O que significa mesmo “fundação” de uma cidade? Trata-se de um conceito fluido e escapista. Existem várias possibilidades. Muitas cidades no Brasil têm sua origem em um ato jurídico e/ou administrativo que deu forma institucional à comunidade: criação da freguesia ou paróquia, da vila, da cidade etc. Outras se referem a um ato voluntário de alguns, chamados de “fundadores”, que doaram parte de suas propriedades para a formação de um patrimônio eclesiástico, onde foi construída uma capela. Esta, sim, origem de muitas cidades. De certa forma, foi o caso de Ribeirão, como entenderam a banca da USP e os edis de 1954. Mas permanece um conceito sem significado claro e objetivo.
No entanto, como grande parte das nossas cidades, Ribeirão teve “formação espontânea”. Ao arrepio de atos jurídicos e administrativos e mesmo independente da vontade de alguns que desejavam ter aqui uma povoação, essa se originou espontaneamente, a partir dos mais diversos interesses particulares, antes da construção da capela na Praça XV. Portanto, não cabe falar em “fundação”, muito menos para definir a data de aniversário da cidade. A documentação reflete aquela formação espontânea. Na lista de eleitores de São Simão de 1857, que encontramos no Arquivo Público do Estado de São Paulo, o seu 22º quarteirão se chama “Arraial de São Sebastião”. É isso mesmo: em 1857, já existia o arraial. Portanto, se entendermos por “fundação” o momento de origem de um aglomerado humano, que as autoridades viriam mais tarde reconhecer como uma comunidade política, tudo indica que ela deve ser recuada no tempo! As origens de Ribeirão sempre foram controvertidas.
A política dirigindo a história
O arquiteto Ricardo Barros no seu livro “História da História da Fundação de Ribeirão Preto”, esclarece a questão. Ele faz um resgate da construção ideológica de como as elites políticas da época definiram a data de fundação da cidade para se comemorar, então, seu primeiro centenário, até com a presença do presidente JK. Enfim, foi uma decisão mais política do que científica. Sem falar que, como a Lei Federal só autoriza o município criar, no máximo, quatro feriados religiosos, incluída aí a Sexta-feira Santa, o feriado de 19 de junho é, oficialmente, um feriado religioso dedicado a Santa Juliana Falconieri. Ainda tem mais essa! Enfim, se você quiser conhecer mais sobre esta controvertida questão, acesse o meu livro “Ribeirão Preto Revisitada” na internet: https://drive.google.com/drive/folders/1X7fxKM6C-yutr7U8-KGggYaksLFV5W7c.

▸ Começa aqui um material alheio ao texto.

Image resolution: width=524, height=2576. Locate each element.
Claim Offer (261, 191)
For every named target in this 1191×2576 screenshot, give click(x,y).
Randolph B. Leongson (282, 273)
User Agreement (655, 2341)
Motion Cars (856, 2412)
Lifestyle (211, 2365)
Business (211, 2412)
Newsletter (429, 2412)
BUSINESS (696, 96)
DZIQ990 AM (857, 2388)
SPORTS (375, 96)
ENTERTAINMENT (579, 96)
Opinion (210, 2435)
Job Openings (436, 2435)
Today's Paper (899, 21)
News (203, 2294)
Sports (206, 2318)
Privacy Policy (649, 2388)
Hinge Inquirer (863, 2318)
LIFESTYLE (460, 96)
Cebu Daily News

O jornal TRIBUNA também publicou este artigo na sua edição de 24/06/2023
Foto: Manifestação popular em frente à Casa de Câmara e Cadeia (atual Museu da Imagem e do Som – MIS), na Rua Cerqueira Cesar em 1892. Vereadores e autoridades, liderados por um grupo armado depôs a Câmara Municipal, no contexto da revolta de Bernardino de Campos em São Paulo. Esta, talvez, seja a foto mais antiga de Ribeirão Preto. Neste espaço, verdadeiro marco zero da cidade, existiu, na década de 1850, um aglomerado de casas e uma capelinha, muito antes da construção da capela na Praça XV.